#### [The input]

_ _ _

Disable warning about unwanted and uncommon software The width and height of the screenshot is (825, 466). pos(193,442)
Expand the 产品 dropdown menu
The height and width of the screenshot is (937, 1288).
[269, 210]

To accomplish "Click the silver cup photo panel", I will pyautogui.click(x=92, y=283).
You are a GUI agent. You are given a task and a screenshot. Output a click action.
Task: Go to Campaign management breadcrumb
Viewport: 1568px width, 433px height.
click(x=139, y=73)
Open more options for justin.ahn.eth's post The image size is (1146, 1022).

_ _ _

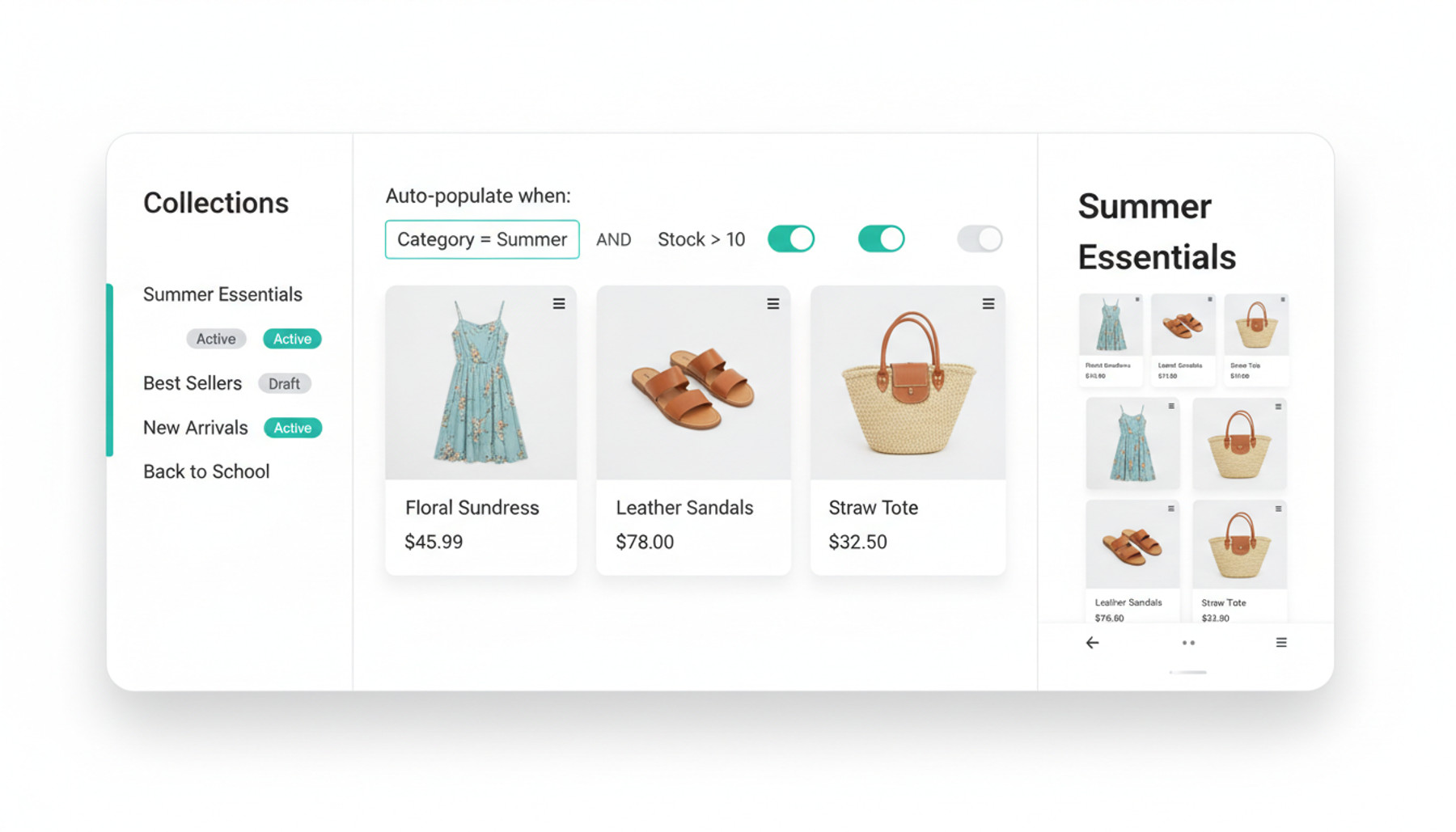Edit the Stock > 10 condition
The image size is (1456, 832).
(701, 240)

_ _ _

#### [Instructions to follow]
Your task is to retype the entries verbatim, starting with the line that holds "Task: Go to Campaign management breadcrumb" and stopping after the line that holds "Open more options".

#### [Answer to this task]
Task: Go to Campaign management breadcrumb
Viewport: 1568px width, 433px height.
click(x=139, y=73)
Open more options for justin.ahn.eth's post The image size is (1146, 1022).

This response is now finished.